The Standard (St. Catharines)

Judge likens police officers to Sgt. Shultz of ‘Hogan’s Heroes’

- ALISON LANGLEY REPORTER

A judge has admonished several Niagara police officers in a recent ruling, saying their claim they had no idea what the others were doing during a violent takedown of a suspected impaired driver “simply beggars belief.”

“When a police officer, or any other person, steps into the witness box, they have just one job to do … tell the truth,” Judge Fergus Odonnell wrote in a judgment handed down Friday in Ontario Court of Justice in St. Catharines. “Period. Full stop, end of.” Odonnell found David Quirk, 33, guilty of obstructio­n of justice and driving with an excessive alcohol level despite his “significan­t misgivings” about the evidence of several of Niagara Regional Police officers.

The officers testified at trial they were focused on their own actions during the takedown, and did not know what their fellow officers were doing.

Four officers restrained the offender, court heard, one at the man’s feet and the others on either side of his torso.

Collected data entries
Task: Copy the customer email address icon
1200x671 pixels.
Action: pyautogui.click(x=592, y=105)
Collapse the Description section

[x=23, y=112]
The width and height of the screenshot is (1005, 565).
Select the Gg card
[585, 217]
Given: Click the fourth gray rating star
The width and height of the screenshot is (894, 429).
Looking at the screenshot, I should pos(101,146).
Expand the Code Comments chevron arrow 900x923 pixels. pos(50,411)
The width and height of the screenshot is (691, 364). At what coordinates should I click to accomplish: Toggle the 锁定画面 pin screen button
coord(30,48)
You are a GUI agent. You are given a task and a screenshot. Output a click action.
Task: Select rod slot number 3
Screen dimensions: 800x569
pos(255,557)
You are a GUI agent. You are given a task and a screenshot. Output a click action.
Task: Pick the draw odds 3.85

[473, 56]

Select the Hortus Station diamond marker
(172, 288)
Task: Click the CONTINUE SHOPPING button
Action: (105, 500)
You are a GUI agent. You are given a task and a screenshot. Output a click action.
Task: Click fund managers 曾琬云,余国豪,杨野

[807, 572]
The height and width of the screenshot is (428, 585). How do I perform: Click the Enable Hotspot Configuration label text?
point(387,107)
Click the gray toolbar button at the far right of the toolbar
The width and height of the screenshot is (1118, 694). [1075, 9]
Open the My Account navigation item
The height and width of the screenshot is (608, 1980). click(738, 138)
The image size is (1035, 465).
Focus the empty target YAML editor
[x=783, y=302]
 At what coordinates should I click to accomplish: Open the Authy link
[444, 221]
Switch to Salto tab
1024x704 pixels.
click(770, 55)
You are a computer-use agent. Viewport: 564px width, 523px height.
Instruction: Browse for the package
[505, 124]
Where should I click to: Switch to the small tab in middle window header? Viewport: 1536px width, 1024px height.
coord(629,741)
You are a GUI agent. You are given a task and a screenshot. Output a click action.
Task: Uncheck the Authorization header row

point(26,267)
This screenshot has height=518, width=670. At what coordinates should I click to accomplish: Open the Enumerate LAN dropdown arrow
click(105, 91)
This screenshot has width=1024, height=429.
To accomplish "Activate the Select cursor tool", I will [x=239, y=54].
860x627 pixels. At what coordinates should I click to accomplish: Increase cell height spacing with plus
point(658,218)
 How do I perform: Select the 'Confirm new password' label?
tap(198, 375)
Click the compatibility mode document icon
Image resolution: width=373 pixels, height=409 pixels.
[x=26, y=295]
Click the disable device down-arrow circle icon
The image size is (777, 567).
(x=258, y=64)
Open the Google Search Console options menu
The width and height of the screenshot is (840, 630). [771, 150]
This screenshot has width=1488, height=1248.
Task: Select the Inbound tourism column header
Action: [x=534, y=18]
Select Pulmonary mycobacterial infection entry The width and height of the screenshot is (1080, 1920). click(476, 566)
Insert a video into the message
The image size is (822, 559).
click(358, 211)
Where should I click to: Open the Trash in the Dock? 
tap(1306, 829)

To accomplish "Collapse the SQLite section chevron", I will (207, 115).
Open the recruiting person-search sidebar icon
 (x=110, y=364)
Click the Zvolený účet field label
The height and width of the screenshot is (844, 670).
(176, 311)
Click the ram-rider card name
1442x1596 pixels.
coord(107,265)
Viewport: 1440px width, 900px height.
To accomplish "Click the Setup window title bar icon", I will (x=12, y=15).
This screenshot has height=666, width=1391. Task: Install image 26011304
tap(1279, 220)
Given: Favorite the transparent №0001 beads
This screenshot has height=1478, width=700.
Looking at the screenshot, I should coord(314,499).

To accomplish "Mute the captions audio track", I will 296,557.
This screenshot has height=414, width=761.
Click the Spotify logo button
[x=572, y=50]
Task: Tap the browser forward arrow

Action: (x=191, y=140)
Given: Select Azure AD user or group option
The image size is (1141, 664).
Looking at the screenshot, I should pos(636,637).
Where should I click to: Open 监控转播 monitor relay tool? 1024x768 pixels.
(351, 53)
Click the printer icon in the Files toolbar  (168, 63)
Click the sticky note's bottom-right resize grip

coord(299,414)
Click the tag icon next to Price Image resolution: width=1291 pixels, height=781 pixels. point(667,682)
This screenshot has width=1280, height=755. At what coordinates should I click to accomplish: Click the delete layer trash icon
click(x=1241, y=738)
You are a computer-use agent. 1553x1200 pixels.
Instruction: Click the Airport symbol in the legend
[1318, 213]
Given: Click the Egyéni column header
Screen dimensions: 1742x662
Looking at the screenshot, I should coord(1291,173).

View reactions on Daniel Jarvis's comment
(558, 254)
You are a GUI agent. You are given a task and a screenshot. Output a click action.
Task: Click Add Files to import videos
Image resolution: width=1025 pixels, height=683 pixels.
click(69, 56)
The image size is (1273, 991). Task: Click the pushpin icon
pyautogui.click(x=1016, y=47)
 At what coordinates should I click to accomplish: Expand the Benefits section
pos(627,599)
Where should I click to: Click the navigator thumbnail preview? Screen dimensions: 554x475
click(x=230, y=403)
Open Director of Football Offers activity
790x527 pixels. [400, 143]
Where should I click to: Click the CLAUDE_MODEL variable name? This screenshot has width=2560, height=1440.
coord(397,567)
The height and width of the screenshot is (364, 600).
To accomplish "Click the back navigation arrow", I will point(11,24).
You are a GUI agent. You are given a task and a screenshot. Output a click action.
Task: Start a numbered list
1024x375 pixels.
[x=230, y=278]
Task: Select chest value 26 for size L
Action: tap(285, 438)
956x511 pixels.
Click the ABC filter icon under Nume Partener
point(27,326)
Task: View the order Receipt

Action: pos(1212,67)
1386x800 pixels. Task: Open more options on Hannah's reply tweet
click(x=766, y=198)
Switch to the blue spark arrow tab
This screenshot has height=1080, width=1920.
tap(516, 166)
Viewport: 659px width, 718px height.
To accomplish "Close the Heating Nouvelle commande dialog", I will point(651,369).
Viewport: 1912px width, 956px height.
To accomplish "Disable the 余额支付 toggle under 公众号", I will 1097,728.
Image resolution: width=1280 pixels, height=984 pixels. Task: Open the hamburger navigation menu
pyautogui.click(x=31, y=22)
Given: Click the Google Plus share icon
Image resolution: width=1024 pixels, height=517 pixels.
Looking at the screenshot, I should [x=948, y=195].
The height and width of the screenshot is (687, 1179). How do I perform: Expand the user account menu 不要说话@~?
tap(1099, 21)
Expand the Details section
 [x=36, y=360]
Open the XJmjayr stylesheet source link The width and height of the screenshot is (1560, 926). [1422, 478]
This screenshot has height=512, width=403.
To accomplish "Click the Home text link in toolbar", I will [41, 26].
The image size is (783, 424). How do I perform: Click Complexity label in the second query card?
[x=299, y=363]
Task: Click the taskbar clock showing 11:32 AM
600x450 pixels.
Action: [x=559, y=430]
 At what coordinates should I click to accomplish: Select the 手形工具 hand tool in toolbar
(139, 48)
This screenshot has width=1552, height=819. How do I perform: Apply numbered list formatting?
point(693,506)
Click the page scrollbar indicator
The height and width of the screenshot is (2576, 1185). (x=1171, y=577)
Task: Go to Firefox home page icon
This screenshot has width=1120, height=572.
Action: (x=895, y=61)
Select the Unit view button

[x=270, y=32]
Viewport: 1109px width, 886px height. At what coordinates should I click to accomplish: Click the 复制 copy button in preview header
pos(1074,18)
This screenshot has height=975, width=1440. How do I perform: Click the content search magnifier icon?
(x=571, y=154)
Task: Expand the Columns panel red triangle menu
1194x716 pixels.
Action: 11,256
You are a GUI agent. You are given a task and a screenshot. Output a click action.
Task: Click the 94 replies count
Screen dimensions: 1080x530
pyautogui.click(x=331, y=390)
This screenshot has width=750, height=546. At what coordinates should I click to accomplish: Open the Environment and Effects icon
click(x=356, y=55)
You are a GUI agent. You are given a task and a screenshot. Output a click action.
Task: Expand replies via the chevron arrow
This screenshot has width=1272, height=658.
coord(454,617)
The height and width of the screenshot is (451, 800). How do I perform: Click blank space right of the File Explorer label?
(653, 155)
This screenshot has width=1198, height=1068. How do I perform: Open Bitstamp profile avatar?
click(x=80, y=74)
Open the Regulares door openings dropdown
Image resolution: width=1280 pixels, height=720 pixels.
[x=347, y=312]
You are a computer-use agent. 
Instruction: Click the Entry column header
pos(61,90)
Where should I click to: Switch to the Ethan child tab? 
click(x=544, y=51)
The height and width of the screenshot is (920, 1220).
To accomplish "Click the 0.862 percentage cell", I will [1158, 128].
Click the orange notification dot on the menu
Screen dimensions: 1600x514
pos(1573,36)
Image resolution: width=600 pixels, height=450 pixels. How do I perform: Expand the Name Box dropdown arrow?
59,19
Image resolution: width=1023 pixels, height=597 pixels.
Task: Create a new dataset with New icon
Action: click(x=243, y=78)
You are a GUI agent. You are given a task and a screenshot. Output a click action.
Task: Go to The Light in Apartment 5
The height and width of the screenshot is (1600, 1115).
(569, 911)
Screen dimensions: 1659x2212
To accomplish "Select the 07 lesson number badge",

# Exercise 1:
In the news article about the judge's ruling, condense the paragraph beginning "When a police officer, or any other person" into a shorter version that keeps its main facts.
# Exercise 2:
Go on with the news article about the judge's ruling, starting right after its last sentence.
Nothing in the rows is needed for this work.

# Task response 1:
In a Friday judgment in Ontario Court of Justice in St. Catharines, Judge Fergus Odonnell wrote that anyone in the witness box, police officer or not, has one job: to tell the truth. Despite "significant misgivings" about the evidence of several Niagara Regional Police officers, he found David Quirk, 33, guilty of obstruction of justice and driving with an excessive alcohol level.

# Task response 2:
Odonnell said the officers were “as close, or closer, to each other than one would be to a dinner companion across a two-person table.”

Being selective about what one records and narrates later in court is an “abrogation of the witness’s role,” he said.

“It is an assault on the truth,” he added.

“Anything less (than complete honesty) is inconsiste­nt with both their oath as witnesses and the oath they took upon becoming police officers.

“Does it reflect a blind loyalty to their fellow officers, ahead of their duty to the public and their own honour and integrity? Does it reflect a failure in training on the part of police leadership to inculcate and retain officers’ unswerving fealty to public service? Who knows?”

Quirk was arrested after two police officers observed a BMW moving at a high rate of speed in downtown St. Catharines.

The St. Catharines man initially stopped the vehicle for police, but then drove off, resulting in a brief pursuit.

He was later confronted in a strip mall parking lot.

One officer employed a “takedown” manoeuvre and Quirk ended up on his back.

He refused to comply with police demands that he show his hands so he could be handcuffed and was struck multiple times before being handcuffed and carried to a police cruiser by the four officers.

Quirk was later taken to hospital after he complained of injuries.

A blood test determined he had more than twice the legal limit of alcohol in his system.

In his ruling, Odonnell compared the involved officers to Sgt. Shultz, a character from the 1960s television show “Hogan’s Heroes.”

The sitcom was set in a prisoner of war camp during the Second World War.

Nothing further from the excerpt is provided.